## Problem details:
Whatever pictures the entries hold, omit them, and output exactly the lines from the one containing "Task: Switch to the 출연 tab" through the final line.

■ ■ ■ ■ ■

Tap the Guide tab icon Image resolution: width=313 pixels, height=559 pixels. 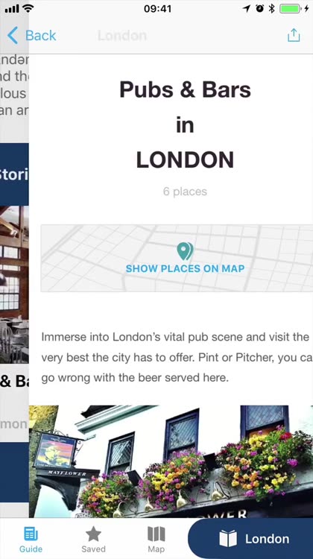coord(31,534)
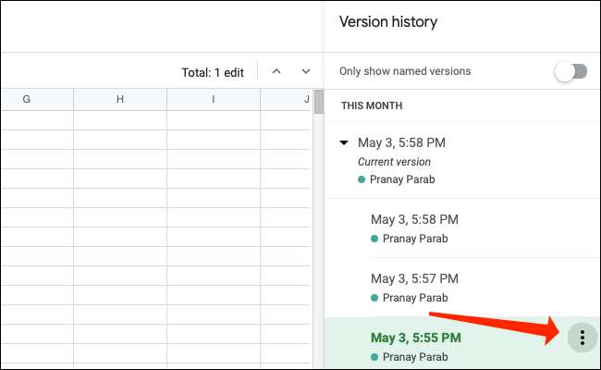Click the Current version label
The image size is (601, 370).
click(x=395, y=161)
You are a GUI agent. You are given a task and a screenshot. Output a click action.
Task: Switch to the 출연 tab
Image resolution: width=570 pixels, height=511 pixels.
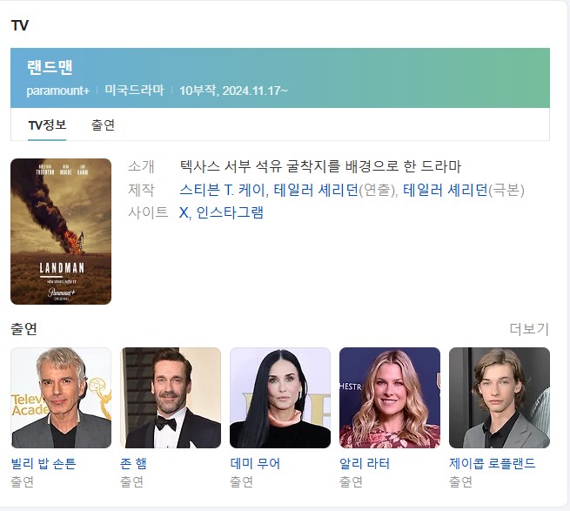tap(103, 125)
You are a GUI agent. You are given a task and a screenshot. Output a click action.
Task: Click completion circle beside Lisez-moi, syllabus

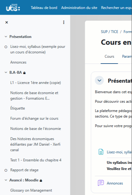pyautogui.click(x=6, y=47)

■ ■ ■ ■ ■

## Exercise solution:
Task: Switch to the 출연 tab
Image resolution: width=570 pixels, height=511 pixels.
tap(103, 125)
You are a GUI agent. You are given a task and a screenshot. Output a click action.
Task: Click completion circle beside Lisez-moi, syllabus

pyautogui.click(x=6, y=47)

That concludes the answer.